== Material provided ==

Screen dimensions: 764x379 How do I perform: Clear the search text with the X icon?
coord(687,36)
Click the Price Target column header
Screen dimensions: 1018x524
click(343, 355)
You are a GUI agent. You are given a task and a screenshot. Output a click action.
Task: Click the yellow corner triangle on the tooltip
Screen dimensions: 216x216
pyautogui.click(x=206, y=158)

===
== Material provided ==

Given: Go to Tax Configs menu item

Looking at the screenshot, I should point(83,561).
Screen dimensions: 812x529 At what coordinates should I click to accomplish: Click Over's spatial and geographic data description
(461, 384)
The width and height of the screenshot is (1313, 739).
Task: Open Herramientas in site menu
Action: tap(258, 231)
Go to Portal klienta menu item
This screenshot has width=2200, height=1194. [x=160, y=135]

===

Given exercise:
Format the material between the lines holding "Screen dimensions: 764x379" and "pyautogui.click(x=206, y=158)", inclusive, as a JSON list of strings with one string per line, leaving out blank lines.

Result of this task:
[
  "Screen dimensions: 764x379 How do I perform: Clear the search text with the X icon?",
  "coord(687,36)",
  "Click the Price Target column header",
  "Screen dimensions: 1018x524",
  "click(343, 355)",
  "You are a GUI agent. You are given a task and a screenshot. Output a click action.",
  "Task: Click the yellow corner triangle on the tooltip",
  "Screen dimensions: 216x216",
  "pyautogui.click(x=206, y=158)"
]